Tuesday, September 23, 2008

Talk the talk

Some amazing words, lingo, and phrases from the world of medicine.

tismus: I think it means you can't open your jaw because of muscle weakness. I can't wait to rhyme it with Christmas!

defervesce: a beautiful word with a meaning you can kinda deduce... to experience abatement of fever. I just like its sonic kinship with effervesce. I can picture your fever bubbling away. Also defervescence.

phlegmon: I can already hear Scott saying, "I am PHLEGMON!" in his bad-guy superhero voice. "Solid mass formed by inflamed connective tissue, such as forms around an appendix in appendicitis."

When my psychiatry preceptor was explaining the "kindling" effect of manic episodes in bipolar disorder, he said, "The more you have, the more you have."

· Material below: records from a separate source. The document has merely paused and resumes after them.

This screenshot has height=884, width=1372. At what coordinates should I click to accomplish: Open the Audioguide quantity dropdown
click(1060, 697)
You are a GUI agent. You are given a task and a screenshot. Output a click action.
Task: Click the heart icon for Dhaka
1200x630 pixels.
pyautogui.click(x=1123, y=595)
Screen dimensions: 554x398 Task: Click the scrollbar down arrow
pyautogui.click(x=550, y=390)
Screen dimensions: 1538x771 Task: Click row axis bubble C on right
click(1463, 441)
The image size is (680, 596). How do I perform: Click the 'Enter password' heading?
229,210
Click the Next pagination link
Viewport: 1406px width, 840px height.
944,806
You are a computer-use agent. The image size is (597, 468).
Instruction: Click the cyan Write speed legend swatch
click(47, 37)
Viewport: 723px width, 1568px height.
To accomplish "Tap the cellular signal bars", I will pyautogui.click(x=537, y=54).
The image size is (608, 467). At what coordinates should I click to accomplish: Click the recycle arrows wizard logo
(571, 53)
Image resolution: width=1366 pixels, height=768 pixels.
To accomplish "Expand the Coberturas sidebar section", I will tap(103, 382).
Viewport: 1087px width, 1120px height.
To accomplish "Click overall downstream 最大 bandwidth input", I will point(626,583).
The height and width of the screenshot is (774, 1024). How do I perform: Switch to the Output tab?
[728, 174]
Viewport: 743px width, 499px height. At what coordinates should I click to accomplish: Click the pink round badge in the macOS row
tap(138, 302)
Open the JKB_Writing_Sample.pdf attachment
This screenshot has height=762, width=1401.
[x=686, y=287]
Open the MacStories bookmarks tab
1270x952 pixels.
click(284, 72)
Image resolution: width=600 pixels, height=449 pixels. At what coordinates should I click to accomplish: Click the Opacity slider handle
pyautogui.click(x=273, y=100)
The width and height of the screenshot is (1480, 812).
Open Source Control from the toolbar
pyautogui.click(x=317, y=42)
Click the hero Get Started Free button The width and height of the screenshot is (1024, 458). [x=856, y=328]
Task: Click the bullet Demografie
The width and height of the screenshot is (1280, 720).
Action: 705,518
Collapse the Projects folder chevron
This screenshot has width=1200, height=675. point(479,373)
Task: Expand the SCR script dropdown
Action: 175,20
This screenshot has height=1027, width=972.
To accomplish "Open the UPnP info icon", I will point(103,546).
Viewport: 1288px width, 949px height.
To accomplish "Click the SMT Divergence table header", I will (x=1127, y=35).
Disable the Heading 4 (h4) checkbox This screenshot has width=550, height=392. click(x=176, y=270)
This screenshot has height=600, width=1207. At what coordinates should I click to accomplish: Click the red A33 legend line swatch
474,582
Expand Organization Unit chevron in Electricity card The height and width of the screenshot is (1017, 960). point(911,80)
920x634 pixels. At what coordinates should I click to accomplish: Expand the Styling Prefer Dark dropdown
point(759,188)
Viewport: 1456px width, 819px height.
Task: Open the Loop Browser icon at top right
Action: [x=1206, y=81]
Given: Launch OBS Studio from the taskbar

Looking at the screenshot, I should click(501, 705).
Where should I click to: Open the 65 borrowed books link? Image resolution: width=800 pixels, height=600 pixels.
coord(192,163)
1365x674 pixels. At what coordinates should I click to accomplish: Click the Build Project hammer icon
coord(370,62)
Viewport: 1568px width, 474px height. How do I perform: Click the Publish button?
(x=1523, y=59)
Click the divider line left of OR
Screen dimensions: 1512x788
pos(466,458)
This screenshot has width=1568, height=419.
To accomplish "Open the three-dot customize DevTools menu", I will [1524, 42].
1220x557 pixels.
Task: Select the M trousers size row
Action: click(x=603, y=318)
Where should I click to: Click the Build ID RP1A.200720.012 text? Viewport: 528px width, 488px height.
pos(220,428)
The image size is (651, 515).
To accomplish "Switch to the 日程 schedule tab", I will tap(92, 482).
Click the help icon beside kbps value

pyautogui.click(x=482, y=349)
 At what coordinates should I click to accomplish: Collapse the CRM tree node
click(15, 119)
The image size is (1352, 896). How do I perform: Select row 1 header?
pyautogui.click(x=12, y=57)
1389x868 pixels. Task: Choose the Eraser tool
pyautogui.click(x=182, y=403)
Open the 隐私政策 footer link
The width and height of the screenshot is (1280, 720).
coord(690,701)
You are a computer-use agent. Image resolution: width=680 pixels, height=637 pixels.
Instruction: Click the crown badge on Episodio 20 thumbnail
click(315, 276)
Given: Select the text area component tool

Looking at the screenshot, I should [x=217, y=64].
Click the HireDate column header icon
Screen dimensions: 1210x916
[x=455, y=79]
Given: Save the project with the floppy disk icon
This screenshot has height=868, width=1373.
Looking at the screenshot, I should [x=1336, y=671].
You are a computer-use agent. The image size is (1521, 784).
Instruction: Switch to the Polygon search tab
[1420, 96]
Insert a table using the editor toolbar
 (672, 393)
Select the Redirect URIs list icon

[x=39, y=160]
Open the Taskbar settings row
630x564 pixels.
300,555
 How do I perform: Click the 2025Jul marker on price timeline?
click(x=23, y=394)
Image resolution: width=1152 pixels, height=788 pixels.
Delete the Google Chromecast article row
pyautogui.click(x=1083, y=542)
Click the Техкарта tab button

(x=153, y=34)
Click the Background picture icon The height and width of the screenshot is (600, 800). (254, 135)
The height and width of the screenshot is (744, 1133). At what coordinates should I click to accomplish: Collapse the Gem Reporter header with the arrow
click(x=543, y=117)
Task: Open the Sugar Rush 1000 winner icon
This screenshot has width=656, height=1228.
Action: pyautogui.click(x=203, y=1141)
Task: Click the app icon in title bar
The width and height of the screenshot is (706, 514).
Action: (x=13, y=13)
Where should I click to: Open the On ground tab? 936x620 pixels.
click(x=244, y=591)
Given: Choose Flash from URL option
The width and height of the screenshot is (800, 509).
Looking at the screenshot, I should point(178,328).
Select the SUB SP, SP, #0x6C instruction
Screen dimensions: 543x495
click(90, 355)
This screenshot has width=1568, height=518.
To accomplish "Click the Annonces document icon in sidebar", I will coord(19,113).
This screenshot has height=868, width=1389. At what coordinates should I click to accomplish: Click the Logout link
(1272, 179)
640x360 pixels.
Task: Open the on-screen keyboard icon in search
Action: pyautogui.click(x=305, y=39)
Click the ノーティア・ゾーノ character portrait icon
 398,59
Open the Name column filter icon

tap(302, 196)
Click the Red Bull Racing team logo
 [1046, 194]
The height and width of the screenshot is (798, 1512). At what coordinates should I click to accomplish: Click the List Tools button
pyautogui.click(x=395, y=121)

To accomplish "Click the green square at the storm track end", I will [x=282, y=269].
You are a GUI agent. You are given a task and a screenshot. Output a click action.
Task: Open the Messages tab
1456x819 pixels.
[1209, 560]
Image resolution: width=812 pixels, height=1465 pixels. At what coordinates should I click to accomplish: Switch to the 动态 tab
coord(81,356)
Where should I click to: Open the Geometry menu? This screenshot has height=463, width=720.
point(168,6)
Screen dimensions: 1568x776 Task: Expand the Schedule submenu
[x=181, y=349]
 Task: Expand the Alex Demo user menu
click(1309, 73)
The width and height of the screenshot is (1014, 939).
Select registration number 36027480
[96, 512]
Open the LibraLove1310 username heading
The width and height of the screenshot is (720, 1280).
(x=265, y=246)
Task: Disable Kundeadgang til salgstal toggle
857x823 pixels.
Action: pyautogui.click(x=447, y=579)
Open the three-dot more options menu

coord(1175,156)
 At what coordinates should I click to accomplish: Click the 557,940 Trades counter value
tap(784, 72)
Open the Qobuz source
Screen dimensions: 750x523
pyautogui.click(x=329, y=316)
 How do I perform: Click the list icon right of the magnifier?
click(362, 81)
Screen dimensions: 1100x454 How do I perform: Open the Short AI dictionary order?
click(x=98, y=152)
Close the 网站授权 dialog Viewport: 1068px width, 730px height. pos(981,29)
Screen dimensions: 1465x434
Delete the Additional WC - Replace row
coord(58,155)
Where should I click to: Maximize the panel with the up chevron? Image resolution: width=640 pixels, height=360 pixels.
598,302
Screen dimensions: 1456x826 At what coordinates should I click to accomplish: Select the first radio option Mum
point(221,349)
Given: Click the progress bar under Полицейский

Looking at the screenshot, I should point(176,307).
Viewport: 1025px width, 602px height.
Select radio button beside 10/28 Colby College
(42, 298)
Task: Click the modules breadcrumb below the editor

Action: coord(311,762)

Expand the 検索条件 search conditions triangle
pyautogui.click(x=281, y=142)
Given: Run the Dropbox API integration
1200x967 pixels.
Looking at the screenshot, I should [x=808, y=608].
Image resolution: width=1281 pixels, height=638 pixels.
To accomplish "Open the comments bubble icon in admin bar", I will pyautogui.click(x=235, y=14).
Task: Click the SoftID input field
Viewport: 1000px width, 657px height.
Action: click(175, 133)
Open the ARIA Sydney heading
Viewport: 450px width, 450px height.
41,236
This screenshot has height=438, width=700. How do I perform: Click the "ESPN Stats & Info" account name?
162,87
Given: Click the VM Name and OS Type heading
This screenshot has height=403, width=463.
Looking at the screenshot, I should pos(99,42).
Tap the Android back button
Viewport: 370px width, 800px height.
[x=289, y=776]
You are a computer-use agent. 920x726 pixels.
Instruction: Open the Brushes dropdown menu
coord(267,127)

Today we heard about "marsupialization." You figure it has something to do with, maybe, a pouch? Indeed! "Surgical alteration of a cyst or similar enclosed cavity by making an incision and suturing the flaps to the adjacent tissue, creating a pouch." It works when a single draining of a cyst wouldn't last or wouldn't get all the material out.

Evidence of my indoctrination into this sociolinguistic culture is that I have finally stopped abbreviating "with" as "w/" and have adopted the medical "c" with a line over it. Without = "s" with a line over it. Sort of espanoly in a couple of ways: correlates with "con" and "sin," and the line is kinda like an accent. I resisted the switch, but now I'm into it.